- Written instruction 1:
Summarize the passage on American militarism in two sentences.
- Written instruction 2:
Write out the passage on American militarism word for word, starting with "Such attitudes go" and going on through "in modern history.".
- Written instruction 3:
According to the passage on American militarism, General Tommy Franks took Douglas Feith's orders and also those of the civilians standing behind Feith. List all of those civilians.

- Selection:
Such attitudes go beyond simply glorying in violence, military might and technological prowess. They reflect a belief - genuine or assumed - in what the Germans used to call Soldatentum: the pre-eminent value of the military virtues of courage, discipline and sacrifice, and explicitly or implicitly the superiority of these virtues to those of a hedonistic, contemptible and untrustworthy civilian society and political class. In the words of Thomas Friedman, the ostensibly liberal foreign affairs commentator of the ostensibly liberal New York Times, "we do not deserve these people. They are so much better than the country ... they are fighting for". Such sentiments have a sinister pedigree in modern history.

In the run-up to the last election, even a general as undistinguished as Wesley Clark could see his past generalship alone as qualifying him for the presidency - and gain the support of leading liberal intellectuals. Not that this was new: the first president was a general and throughout the 19th and 20th centuries both generals and more junior officers ran for the presidency on the strength of their military records. And yet, as Bacevich points out, this does not mean that the uniformed military have real power over policy-making, even in matters of war. General Tommy Franks may have regarded Douglas Feith, the undersecretary of defense, as "the stupidest fucking guy on the planet", but he took Feith's orders, and those of the civilians standing behind him: Wolfowitz, Cheney, Rumsfeld and the president himself. Their combination of militarism and contempt for military advice recalls Clemenceau and Churchill - or Hitler and Stalin.

Indeed, a portrait of US militarism today could be built around a set of such apparently glaring contradictions: the contradiction, for example, between the military coercion of other nations and the belief in the spreading of "freedom" and "democracy". Among most non-Americans, and among many American realists and progressives, the collocation seems inherently ludicrous. But, as Bacevich brings out, it has deep roots in American history. Indeed, the combination is historically coterminous with Western imperialism. Historians of the future will perhaps see preaching "freedom" at the point of an American rifle as no less morally and intellectually absurd than "voluntary" conversion to Christianity at the point of a Spanish arquebus.

Its symbols may be often childish and its methods brutish, but American belief in "freedom" is a real and living force. This cuts two ways. On the one hand, the adherence of many leading intellectuals in the Democratic Party to a belief in muscular democratisation has had a disastrous effect on the party's ability to put up a strong resistance to the policies of the administration. Bush's messianic language of "freedom" - supported by the specifically Israeli agenda of Natan Sharansky and his allies in the US - has been all too successful in winning over much of the opposition. On the other hand, the fact that a belief in freedom and democracy lies at the heart of civic nationalism places certain limits on American imperialism - weak no doubt, but nonetheless real. It is not possible for the US, unlike previous empires, to pursue a strategy of absolutely unconstrained Machtpolitik. This has been demonstrated recently in the breach between the Bush administration and the Karimov tyranny in Uzbekistan.

- Available data:
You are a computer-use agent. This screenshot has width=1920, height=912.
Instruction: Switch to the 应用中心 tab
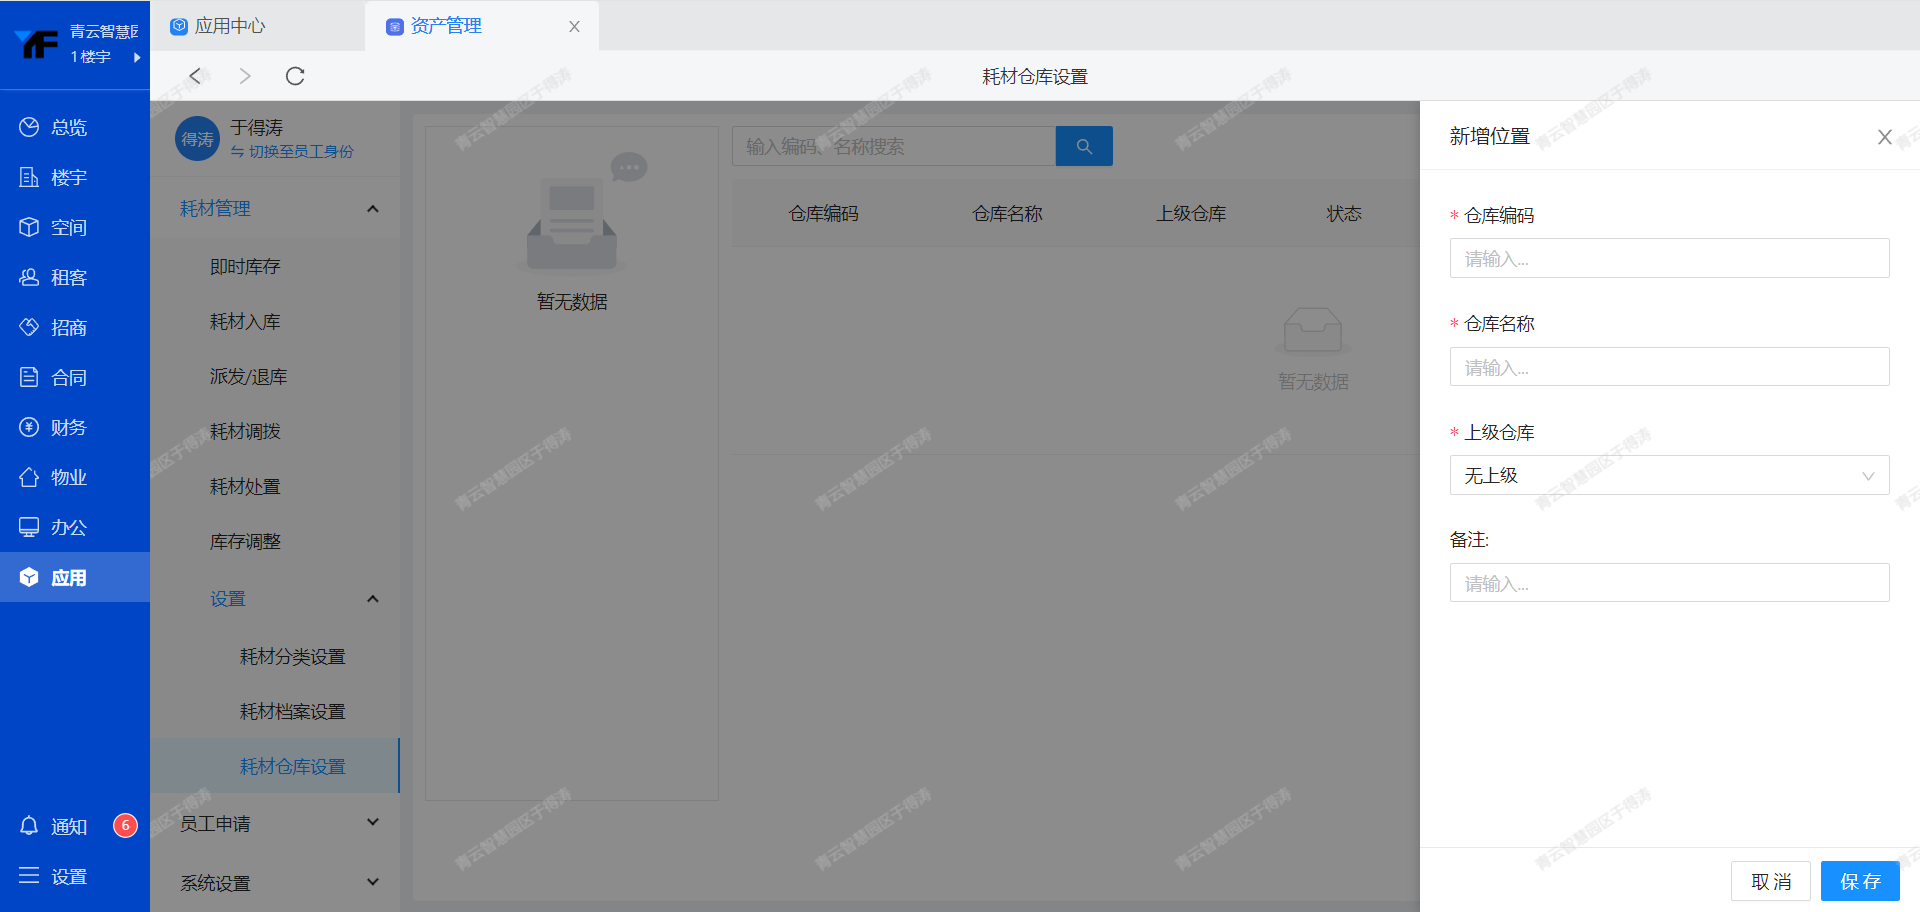click(x=230, y=26)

- Output 1:
The passage argues that current American attitudes reflect a belief in the superiority of military virtues over civilian society, yet, as Bacevich points out, the uniformed military lacks real power over policy-making, as shown by General Tommy Franks taking orders from civilians. It also holds that the pairing of military coercion with the spreading of "freedom" has deep roots in American history, and that belief in freedom has both weakened Democratic resistance to the administration and placed weak but real limits on American imperialism.

- Output 2:
Such attitudes go beyond simply glorying in violence, military might and technological prowess. They reflect a belief - genuine or assumed - in what the Germans used to call Soldatentum: the pre-eminent value of the military virtues of courage, discipline and sacrifice, and explicitly or implicitly the superiority of these virtues to those of a hedonistic, contemptible and untrustworthy civilian society and political class. In the words of Thomas Friedman, the ostensibly liberal foreign affairs commentator of the ostensibly liberal New York Times, "we do not deserve these people. They are so much better than the country ... they are fighting for". Such sentiments have a sinister pedigree in modern history.

- Output 3:
Wolfowitz, Cheney, Rumsfeld, and the president himself